A step up from the standard is the staggered stud technique.  Instead of using the same stud, a staggered stud drywall setup utilizes separate studs for each side of the wall.  It requires a slightly wider wall, but the additional insulation and separation of the sides makes for a much more sound-proof construction. For maximum sound isolation, you'll want to add something special into the mix as well. You can go with either soundboard or a product like Green Glue that's made specifically to keep sound from travelling through the walls.  Either way, you'll be adding mass to keep the airborne sound from getting out.

You can also decouple the drywall from the framing using resilient channels - metal strips that move the drywall an extra half inch away and add an extra bit of sound isolation.  Some experts warn against these though, as they have potential to create extreme amounts of resonance at specific frequencies.  That's definitely not something you want while enjoying a movie.  Once your walls are set there's another big surface you'll want to take a look at - the ceiling.  Ceilings can be very similar to walls if you're going with the drywall approach, but there's more you'll want to take into consideration.

The thing about ceilings - the definitive thing about ceilings - is that they're attached to the floor above them.  It's not as big a deal if there's nothing above you, but if you've got a basement viewing room or a home theater with a bedroom about it, keeping sound from going out through the ceiling will be essential.
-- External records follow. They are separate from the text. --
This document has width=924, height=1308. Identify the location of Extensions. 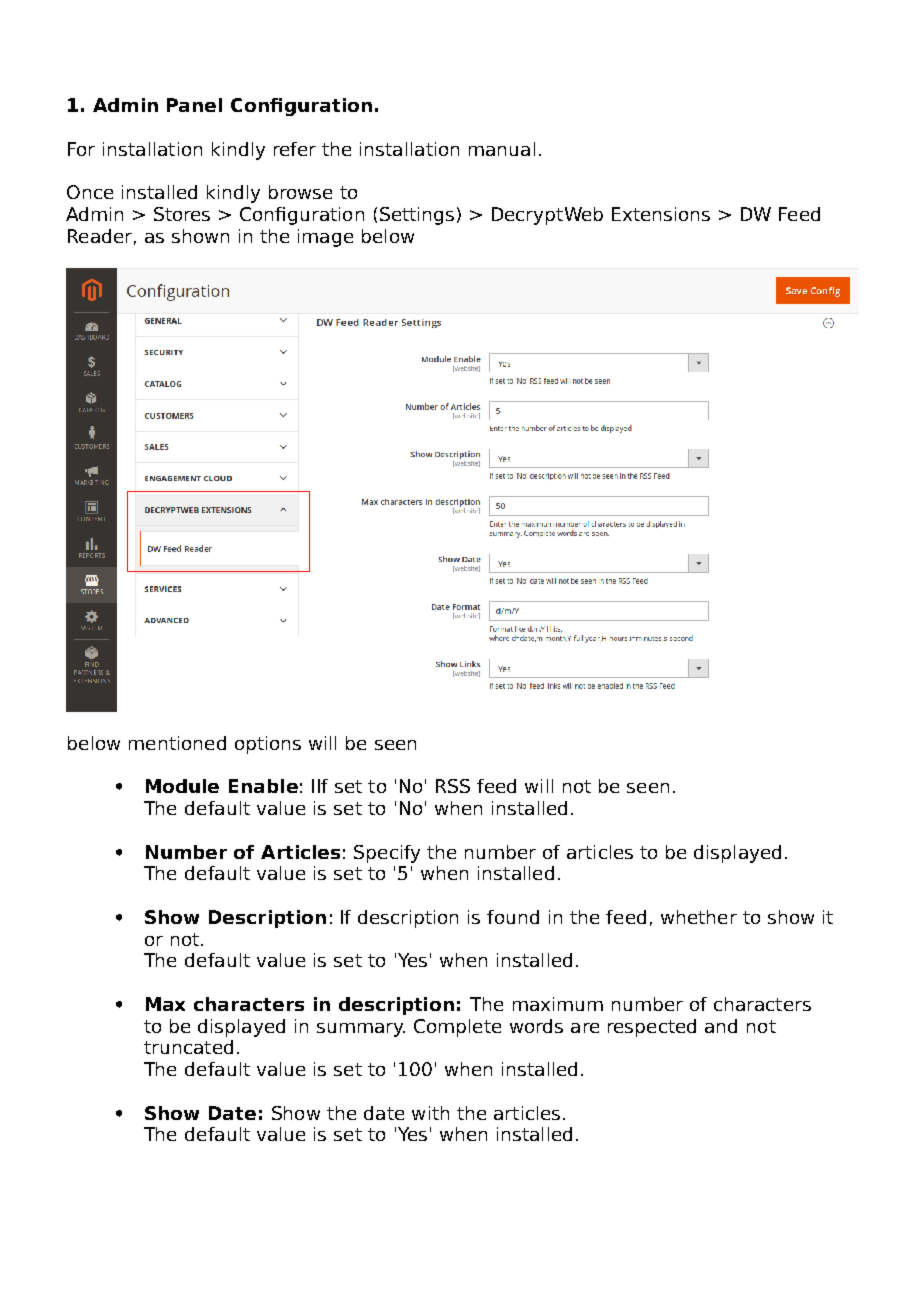
(661, 214).
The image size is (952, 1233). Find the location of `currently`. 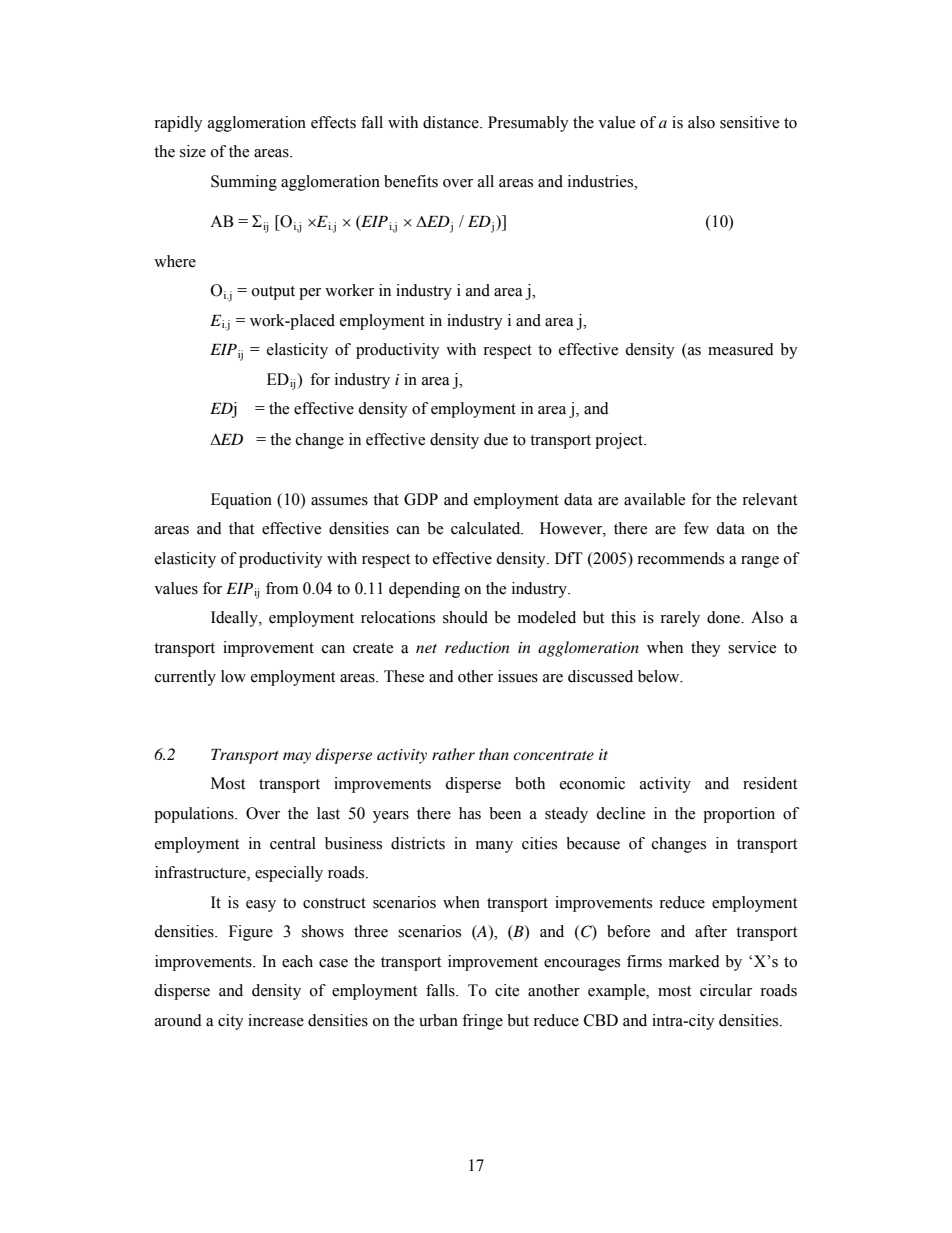

currently is located at coordinates (185, 678).
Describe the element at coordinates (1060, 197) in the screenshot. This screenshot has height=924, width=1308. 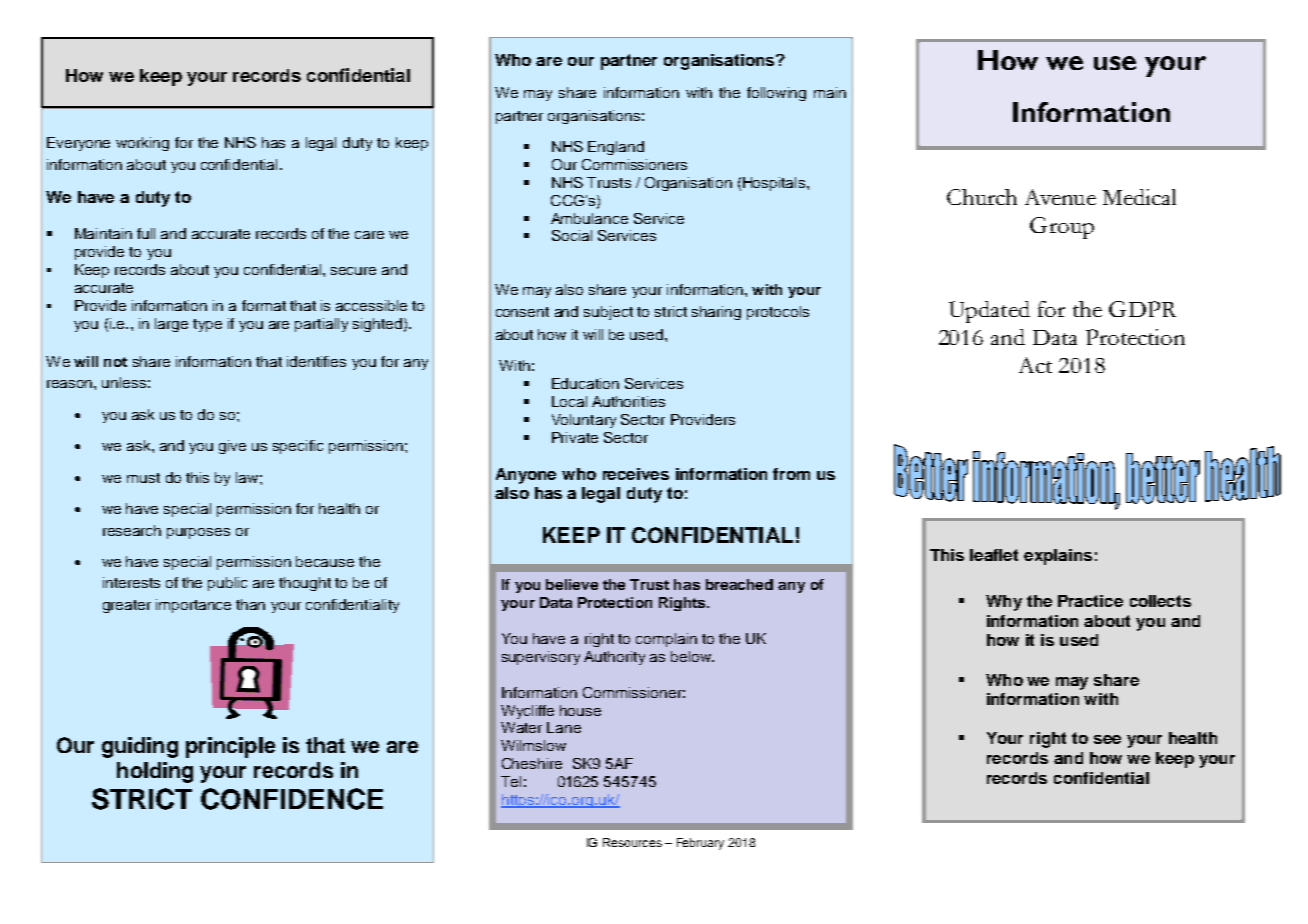
I see `Avenue` at that location.
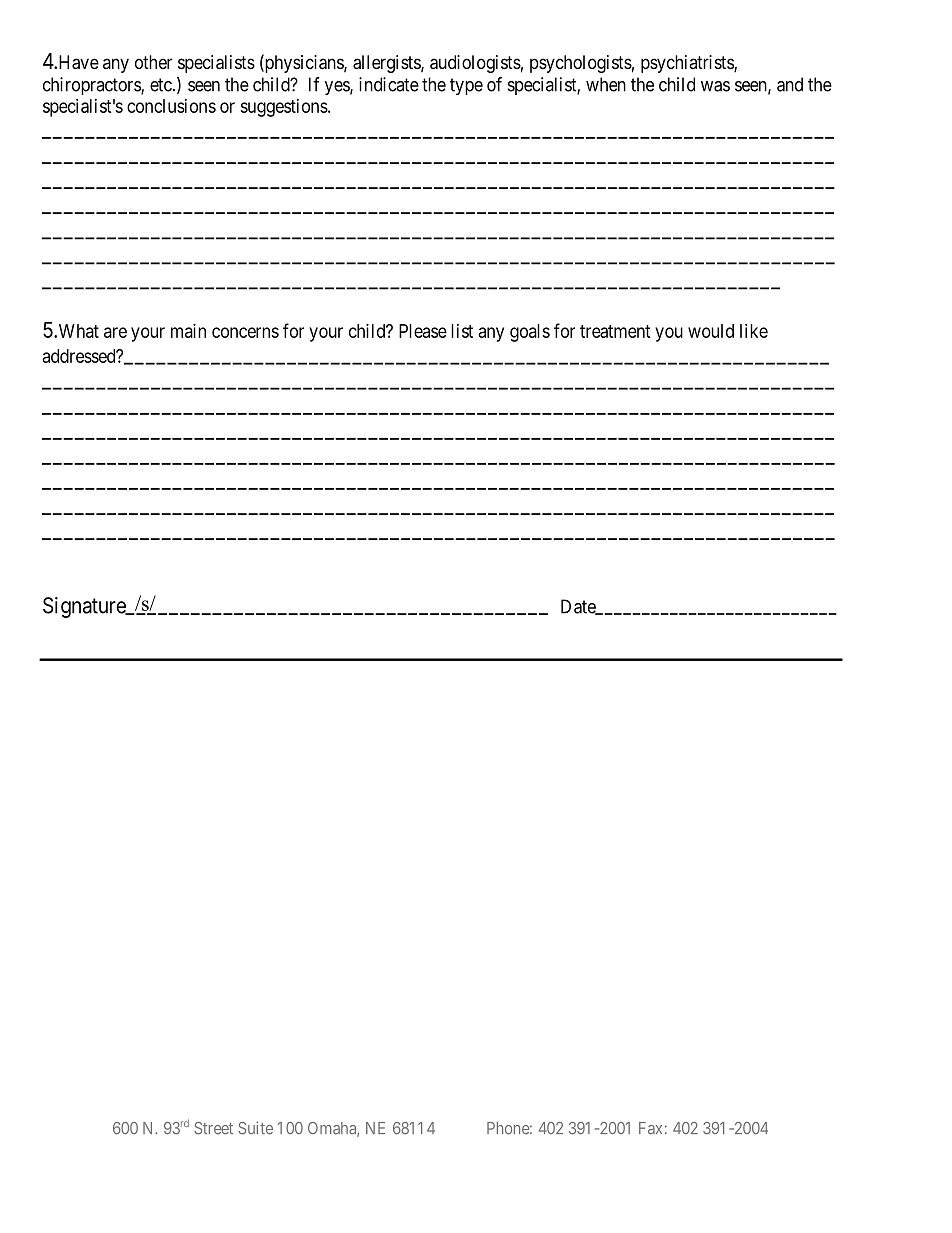 This document has width=952, height=1233. What do you see at coordinates (650, 1128) in the document?
I see `Fax` at bounding box center [650, 1128].
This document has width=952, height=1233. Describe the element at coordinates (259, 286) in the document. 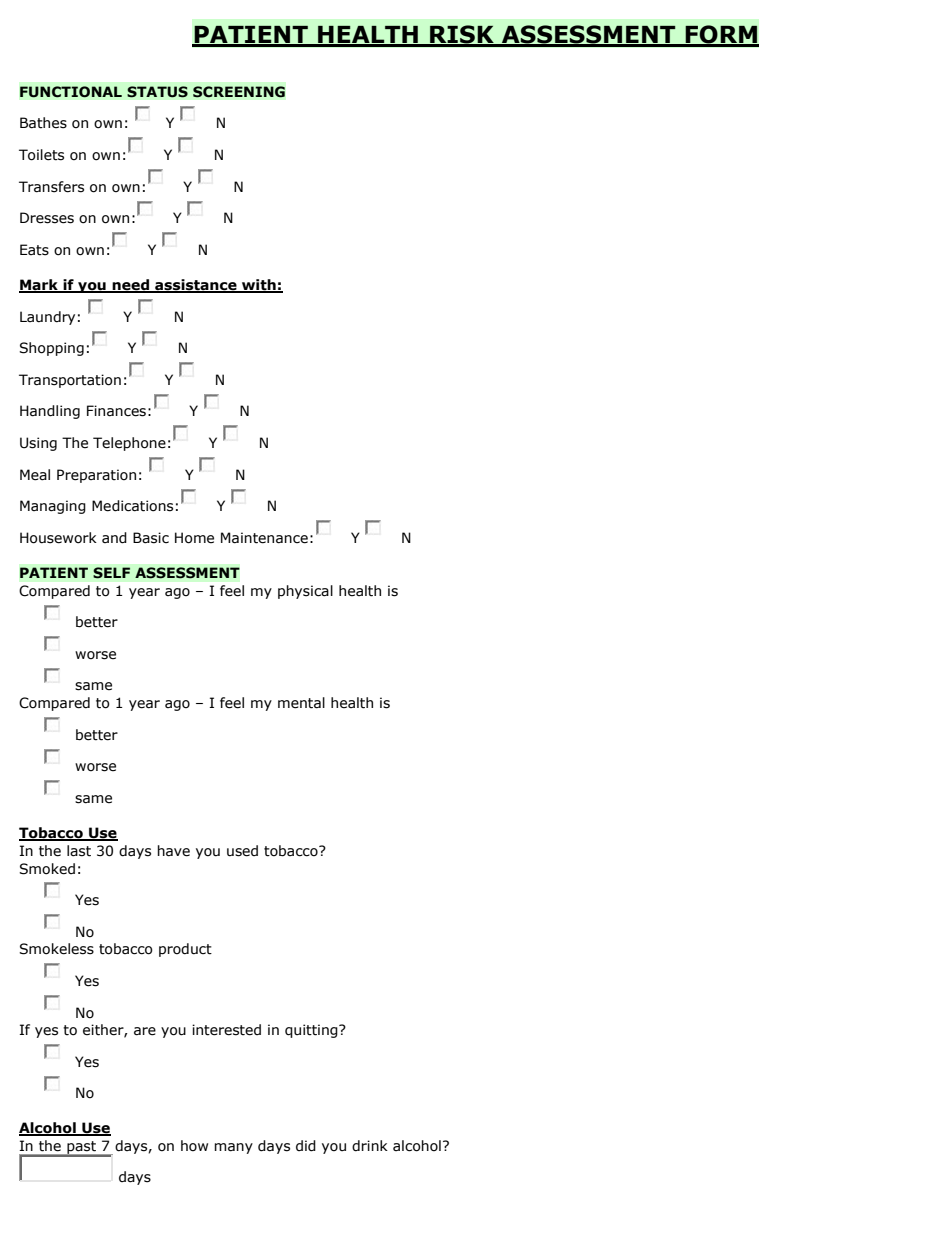

I see `with` at that location.
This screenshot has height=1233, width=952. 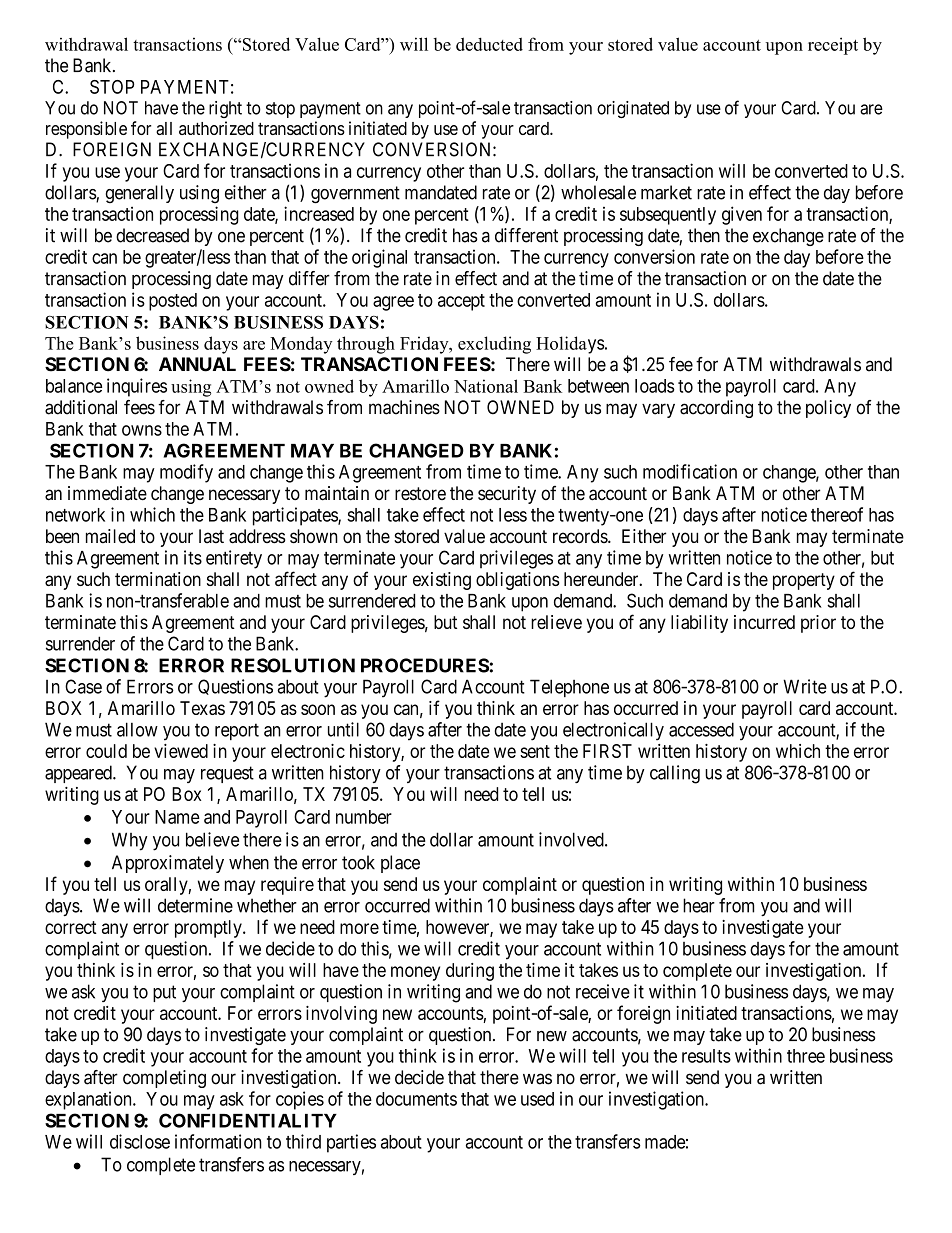 I want to click on Approximately, so click(x=168, y=864).
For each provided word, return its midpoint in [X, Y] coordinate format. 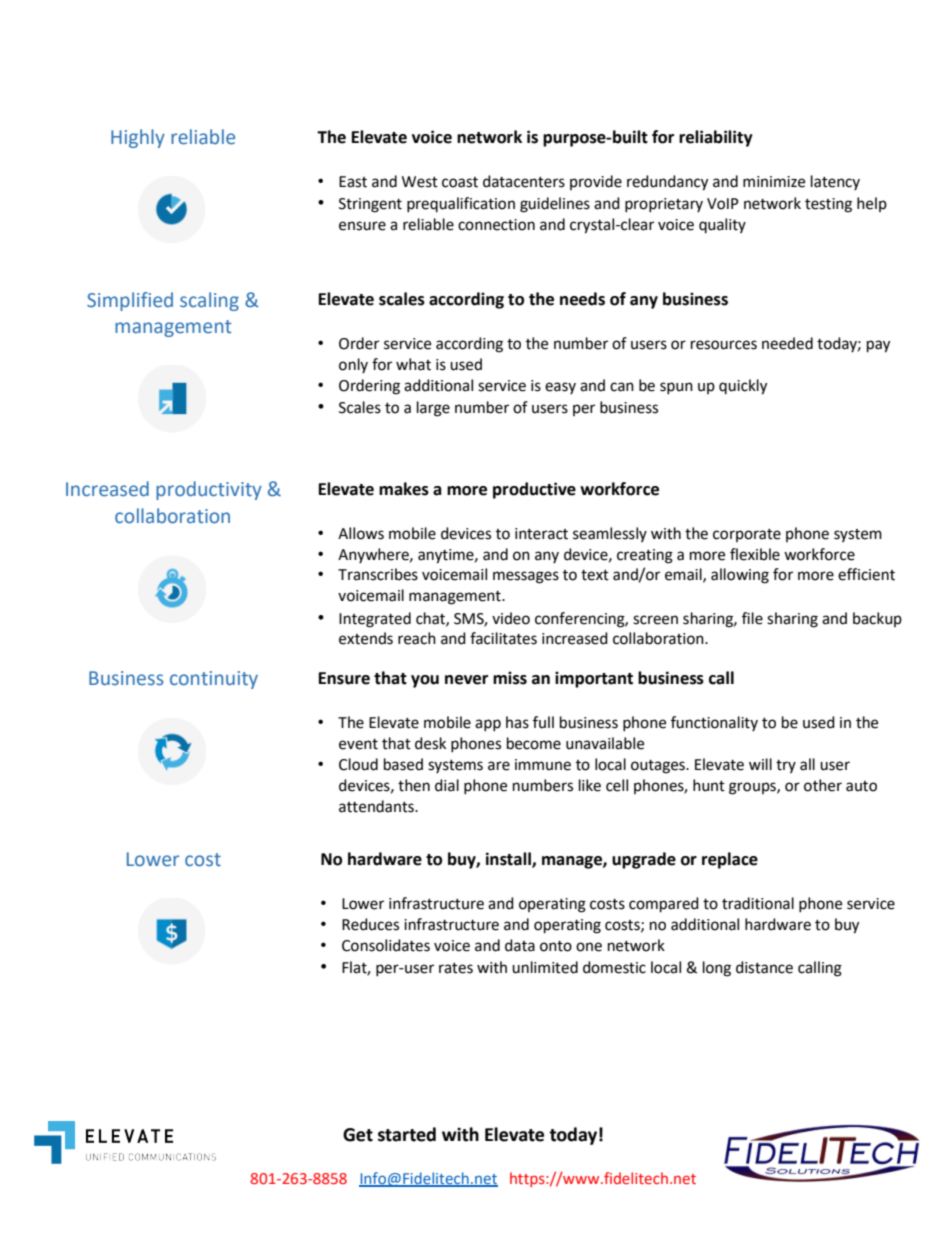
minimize [774, 182]
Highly [138, 138]
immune [543, 765]
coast [460, 182]
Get [358, 1135]
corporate [747, 535]
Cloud [358, 764]
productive [534, 490]
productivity [209, 490]
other [823, 785]
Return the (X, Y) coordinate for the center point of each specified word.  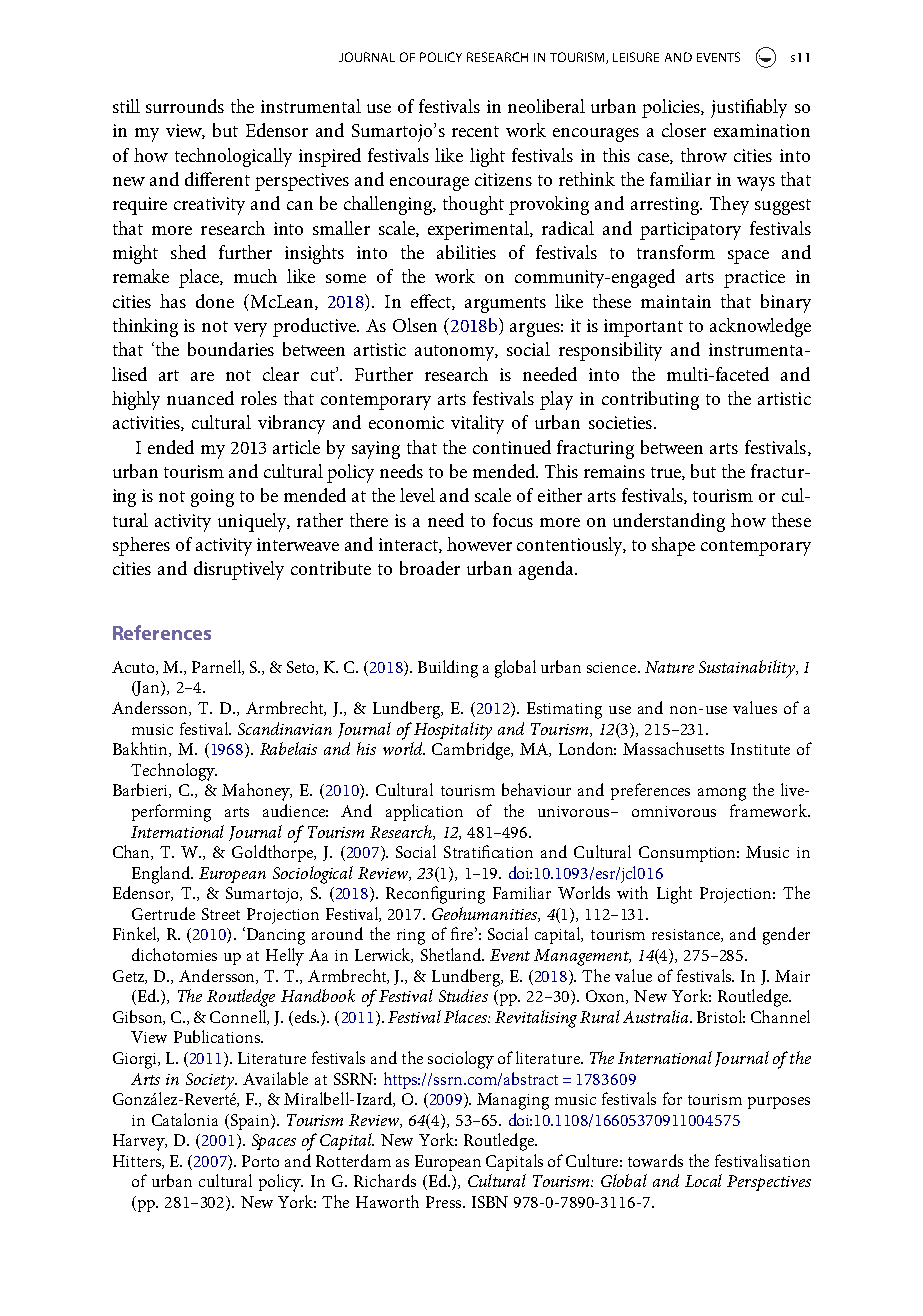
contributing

There are several methods for isolating the ceiling including suspending it from specialized spring hangers, or using resilient channels to decouple the ceiling from the floor above.  Whatever method you use, separation is key to avoid both sound going out and sound coming in. Typical drop ceilings don't do much to keep the sound isolated, but with proper soundproofing it can work.  If you've already got a grid installed, for example, you can pick up special tiles, thicker and denser than those commonly used, and with much stronger sound absorption qualities.